## Exercise brief
Within the records below is a range that opens at the line with "This screenshot has height=174, width=309." and closes at the line with "You are a computer-use agent. 748x911 pixels.". Return that range word for word, both ends included, and only that range.

===== Data for this exercise =====

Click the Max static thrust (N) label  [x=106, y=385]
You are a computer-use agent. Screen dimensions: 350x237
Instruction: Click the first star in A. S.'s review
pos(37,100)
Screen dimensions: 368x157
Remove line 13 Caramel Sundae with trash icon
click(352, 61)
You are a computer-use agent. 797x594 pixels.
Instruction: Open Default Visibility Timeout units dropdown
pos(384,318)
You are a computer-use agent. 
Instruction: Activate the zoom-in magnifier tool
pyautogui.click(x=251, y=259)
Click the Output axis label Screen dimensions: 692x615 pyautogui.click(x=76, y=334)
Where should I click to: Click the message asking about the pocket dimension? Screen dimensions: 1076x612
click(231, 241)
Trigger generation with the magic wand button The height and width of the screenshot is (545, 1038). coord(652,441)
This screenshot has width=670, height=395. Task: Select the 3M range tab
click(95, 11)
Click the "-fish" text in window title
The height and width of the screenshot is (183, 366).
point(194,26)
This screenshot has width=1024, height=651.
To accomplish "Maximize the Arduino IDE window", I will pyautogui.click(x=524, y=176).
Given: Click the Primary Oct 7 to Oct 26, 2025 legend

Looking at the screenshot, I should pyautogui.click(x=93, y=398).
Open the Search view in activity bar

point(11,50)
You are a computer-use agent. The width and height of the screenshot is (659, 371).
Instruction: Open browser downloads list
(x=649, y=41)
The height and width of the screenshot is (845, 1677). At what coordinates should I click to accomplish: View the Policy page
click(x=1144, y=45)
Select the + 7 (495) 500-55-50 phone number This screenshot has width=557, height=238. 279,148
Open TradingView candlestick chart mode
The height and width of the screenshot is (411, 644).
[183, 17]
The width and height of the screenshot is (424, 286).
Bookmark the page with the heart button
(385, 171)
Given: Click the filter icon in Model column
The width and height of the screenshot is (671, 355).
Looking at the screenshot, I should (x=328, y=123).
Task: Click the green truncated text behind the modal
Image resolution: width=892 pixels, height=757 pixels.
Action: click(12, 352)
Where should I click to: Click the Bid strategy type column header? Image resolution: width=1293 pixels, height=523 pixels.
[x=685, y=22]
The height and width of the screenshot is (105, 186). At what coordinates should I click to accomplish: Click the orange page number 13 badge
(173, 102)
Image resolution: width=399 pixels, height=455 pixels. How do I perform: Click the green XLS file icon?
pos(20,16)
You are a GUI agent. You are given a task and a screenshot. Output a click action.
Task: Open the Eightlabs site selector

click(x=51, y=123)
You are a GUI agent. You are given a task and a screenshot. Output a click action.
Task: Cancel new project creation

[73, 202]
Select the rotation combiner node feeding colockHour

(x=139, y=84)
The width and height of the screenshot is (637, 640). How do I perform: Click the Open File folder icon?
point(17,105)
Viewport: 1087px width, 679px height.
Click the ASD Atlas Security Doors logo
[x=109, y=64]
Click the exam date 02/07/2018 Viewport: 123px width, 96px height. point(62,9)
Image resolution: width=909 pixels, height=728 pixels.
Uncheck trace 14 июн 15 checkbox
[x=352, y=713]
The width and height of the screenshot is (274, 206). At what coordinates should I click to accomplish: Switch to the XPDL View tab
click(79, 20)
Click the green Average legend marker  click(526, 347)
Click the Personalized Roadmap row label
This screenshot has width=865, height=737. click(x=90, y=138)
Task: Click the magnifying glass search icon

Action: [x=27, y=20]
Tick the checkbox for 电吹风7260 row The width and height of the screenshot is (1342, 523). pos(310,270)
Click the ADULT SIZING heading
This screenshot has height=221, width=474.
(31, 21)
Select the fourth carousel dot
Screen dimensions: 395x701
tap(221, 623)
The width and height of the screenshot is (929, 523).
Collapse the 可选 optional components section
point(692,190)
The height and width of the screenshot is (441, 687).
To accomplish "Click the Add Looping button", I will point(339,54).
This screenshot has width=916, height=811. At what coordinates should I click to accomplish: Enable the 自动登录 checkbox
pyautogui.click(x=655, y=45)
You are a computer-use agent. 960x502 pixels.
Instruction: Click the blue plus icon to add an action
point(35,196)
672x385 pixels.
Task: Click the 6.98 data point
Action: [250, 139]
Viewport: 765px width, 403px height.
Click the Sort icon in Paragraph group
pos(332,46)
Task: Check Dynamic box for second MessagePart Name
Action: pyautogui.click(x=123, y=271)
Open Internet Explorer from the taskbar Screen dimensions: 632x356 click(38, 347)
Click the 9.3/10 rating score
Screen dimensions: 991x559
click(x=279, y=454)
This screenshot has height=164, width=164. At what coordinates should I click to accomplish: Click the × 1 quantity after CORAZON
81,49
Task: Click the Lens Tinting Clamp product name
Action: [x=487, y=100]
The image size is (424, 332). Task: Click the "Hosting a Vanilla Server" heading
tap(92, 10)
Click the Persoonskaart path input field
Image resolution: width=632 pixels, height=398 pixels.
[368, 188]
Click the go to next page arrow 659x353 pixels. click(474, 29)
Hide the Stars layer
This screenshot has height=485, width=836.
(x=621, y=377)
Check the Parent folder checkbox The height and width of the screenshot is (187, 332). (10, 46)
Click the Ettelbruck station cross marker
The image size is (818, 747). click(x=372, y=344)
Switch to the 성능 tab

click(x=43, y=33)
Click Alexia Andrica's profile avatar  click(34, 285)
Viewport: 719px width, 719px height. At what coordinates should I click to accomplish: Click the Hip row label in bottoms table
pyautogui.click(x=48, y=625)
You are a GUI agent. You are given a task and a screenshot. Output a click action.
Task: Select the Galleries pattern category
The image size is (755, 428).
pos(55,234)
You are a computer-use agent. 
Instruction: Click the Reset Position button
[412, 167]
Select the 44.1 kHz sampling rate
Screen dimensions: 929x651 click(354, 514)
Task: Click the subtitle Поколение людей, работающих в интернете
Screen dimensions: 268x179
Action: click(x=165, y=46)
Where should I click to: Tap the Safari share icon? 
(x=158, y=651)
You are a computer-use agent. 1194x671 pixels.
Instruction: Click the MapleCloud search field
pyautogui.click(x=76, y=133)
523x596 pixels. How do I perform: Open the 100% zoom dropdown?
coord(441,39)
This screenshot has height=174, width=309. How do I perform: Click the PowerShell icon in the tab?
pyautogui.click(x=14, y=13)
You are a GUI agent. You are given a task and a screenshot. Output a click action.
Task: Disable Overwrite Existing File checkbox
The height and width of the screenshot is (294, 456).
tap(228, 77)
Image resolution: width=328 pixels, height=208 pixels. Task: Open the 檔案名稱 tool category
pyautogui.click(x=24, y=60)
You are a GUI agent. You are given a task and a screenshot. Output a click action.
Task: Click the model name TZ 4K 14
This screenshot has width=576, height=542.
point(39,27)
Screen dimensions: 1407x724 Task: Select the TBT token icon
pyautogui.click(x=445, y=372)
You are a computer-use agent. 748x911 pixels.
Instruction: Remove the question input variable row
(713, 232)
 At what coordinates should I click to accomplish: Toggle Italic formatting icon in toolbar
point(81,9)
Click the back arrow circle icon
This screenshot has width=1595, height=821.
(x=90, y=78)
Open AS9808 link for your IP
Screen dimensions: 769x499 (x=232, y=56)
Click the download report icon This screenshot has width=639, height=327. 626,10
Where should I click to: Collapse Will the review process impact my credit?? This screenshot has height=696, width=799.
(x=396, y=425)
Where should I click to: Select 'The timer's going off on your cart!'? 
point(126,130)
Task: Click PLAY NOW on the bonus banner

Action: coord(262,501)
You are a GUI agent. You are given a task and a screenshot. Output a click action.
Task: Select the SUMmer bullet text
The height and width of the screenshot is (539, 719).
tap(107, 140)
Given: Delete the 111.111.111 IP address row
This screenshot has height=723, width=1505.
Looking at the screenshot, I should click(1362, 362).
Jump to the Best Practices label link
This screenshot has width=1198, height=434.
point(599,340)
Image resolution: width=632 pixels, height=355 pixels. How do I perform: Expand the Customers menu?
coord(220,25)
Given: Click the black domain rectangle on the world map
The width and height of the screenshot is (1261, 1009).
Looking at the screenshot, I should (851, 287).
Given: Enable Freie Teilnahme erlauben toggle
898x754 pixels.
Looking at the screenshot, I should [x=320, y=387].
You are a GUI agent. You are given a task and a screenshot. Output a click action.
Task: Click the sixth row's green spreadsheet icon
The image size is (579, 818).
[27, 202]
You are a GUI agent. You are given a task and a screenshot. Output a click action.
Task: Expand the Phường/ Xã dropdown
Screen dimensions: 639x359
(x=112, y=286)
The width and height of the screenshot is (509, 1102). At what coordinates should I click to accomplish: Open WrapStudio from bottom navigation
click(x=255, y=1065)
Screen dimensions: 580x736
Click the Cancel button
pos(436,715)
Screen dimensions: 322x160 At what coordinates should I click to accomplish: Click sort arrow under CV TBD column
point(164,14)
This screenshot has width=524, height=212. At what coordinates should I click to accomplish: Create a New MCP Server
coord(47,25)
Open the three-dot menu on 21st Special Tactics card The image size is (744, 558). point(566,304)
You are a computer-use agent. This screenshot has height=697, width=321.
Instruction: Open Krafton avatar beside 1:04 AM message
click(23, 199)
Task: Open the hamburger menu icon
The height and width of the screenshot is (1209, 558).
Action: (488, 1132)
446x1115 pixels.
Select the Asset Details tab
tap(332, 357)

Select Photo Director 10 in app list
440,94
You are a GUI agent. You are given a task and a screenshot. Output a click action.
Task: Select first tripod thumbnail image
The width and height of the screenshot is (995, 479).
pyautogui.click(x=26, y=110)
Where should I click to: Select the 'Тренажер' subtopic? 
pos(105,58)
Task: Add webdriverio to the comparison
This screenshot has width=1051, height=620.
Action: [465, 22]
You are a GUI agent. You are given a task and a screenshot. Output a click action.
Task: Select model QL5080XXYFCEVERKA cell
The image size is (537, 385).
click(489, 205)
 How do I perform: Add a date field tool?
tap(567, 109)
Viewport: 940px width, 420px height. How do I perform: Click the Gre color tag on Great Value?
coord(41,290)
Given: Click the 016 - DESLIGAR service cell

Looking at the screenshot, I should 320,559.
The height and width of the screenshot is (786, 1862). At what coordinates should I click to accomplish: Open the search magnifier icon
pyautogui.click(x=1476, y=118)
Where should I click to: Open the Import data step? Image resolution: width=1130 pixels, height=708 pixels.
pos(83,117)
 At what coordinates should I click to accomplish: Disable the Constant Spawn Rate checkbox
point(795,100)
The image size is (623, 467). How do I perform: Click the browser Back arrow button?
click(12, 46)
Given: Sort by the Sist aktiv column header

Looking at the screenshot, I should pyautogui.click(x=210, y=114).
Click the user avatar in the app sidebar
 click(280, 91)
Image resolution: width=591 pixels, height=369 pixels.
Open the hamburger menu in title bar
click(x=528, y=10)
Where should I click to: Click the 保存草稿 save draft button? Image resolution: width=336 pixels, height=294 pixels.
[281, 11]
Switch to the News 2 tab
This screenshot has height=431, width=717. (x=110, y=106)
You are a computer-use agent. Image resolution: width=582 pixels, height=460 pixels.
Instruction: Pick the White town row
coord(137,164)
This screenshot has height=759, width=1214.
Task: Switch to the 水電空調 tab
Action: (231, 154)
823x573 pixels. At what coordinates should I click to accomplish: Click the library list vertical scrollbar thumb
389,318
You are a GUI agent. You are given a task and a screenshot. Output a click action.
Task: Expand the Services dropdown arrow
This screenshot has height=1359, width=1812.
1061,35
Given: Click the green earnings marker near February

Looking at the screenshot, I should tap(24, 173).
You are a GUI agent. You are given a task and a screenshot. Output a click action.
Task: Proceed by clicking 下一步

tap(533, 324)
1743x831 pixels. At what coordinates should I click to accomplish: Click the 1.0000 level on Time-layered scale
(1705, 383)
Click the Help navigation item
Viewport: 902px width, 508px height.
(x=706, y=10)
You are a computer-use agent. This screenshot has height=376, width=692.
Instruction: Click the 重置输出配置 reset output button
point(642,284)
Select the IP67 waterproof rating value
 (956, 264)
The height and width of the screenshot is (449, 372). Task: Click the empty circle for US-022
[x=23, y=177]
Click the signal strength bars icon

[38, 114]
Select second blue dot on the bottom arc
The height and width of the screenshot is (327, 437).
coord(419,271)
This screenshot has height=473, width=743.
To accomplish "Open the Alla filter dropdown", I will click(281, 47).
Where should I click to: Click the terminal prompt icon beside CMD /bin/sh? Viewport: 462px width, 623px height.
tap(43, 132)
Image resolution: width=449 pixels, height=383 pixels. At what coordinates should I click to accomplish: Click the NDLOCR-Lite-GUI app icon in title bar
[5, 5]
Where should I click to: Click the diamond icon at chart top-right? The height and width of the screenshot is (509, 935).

=====

## Exercise solution
This screenshot has height=174, width=309. How do I perform: Click the PowerShell icon in the tab?
pyautogui.click(x=14, y=13)
You are a GUI agent. You are given a task and a screenshot. Output a click action.
Task: Disable Overwrite Existing File checkbox
The height and width of the screenshot is (294, 456).
tap(228, 77)
Image resolution: width=328 pixels, height=208 pixels. Task: Open the 檔案名稱 tool category
pyautogui.click(x=24, y=60)
You are a GUI agent. You are given a task and a screenshot. Output a click action.
Task: Click the model name TZ 4K 14
This screenshot has width=576, height=542.
point(39,27)
Screen dimensions: 1407x724 Task: Select the TBT token icon
pyautogui.click(x=445, y=372)
You are a computer-use agent. 748x911 pixels.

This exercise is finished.